GIVEN TEXT:
Anticipating a Lutheran Church Assembly

The Churchwide (aka national) Assembly of the Evangelical Lutheran Church in America (ELCA) starts August 17 and runs through August 23 at the Convention Center in Minneapolis. I was elected a Voting Member (like a delegate, but we do not use that term because we don’t go to the Assembly bound by a regional opinion or something). I will be staying full-time that week at the Hilton Hotel near the Convention Center.

This is a really huge matter because the ELCA will be consider a proposal to adopt what has turned out to be a pretty good Social Statement (34 pp.) on Human Sexuality, and then a momentous policy change on how pastors and lay professional people are allowed to be on the "roster" of the ELCA. The big proposed change, if adopted, would be that gay and lesbian persons who are in committed relationships would be allowed to be ordained, or if lay professionals, appointed, and fully recognized in the ELCA.

As you might imagine, there are quite a few people lining up in opposition. I am on a national team that has been working on this stuff for the last six years. We have monthly conference calls, and for the last month, weekly calls or even more often. We meet face-to-face from time to time. There are about a dozen of us. Strategizing for this is amazingly complex. One has to know Roberts Rules of Order inside and out, which I pretty much do. We work on how to offer counter-arguments to those who say "the Bible is against homosexuals," also theological studies that have been done. We recently read new documents that have come out from the American Psychological Association (APA) regarding what is called "reparative therapy" - groups who want to use methods, some pretty awful, to convince gay or lesbian persons that they can be "changed" to be straight. APA has said for years that reparative therapy is bogus and does not work.

On August 5, just a few days ago, the American Psychological Association, meeting in Toronto, adopted a resolution stating that mental health professionals should avoid telling clients that they can change their sexual orientation through therapy or other treatments. This is based on new studies they have done on this matter.

The matter of how gay and lesbian persons are treated and included in society and the church has been very important for me, because I believe that they have been unjustly treated and excluded and that from the point of view of God’s grace and love, there is no reason for the church to keep them from full participation in the church, including as pastors. Of course, the experience of my brothers, James and John, as identical twins who were gay, is a personal reason for me to have been working on this for all these years.

I think we have a pretty good chance that the ELCA will change its policy by action of this Assembly. I will be hard at work to make this happen.

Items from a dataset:
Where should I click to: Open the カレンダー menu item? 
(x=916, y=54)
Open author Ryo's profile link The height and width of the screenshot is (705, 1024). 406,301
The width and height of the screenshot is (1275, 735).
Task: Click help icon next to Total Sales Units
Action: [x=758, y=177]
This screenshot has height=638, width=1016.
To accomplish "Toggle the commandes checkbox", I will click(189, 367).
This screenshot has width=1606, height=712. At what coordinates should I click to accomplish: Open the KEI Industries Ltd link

LIST OF TASKS:
1) According to the Lutheran assembly post, where is the ELCA Churchwide Assembly being held?
2) Copy everything in the Lutheran assembly post from "Anticipating a Lutheran" down to "the Convention Center.".

SOLVED TASKS:
1) At the Convention Center in Minneapolis.

2)
Anticipating a Lutheran Church Assembly

The Churchwide (aka national) Assembly of the Evangelical Lutheran Church in America (ELCA) starts August 17 and runs through August 23 at the Convention Center in Minneapolis. I was elected a Voting Member (like a delegate, but we do not use that term because we don’t go to the Assembly bound by a regional opinion or something). I will be staying full-time that week at the Hilton Hotel near the Convention Center.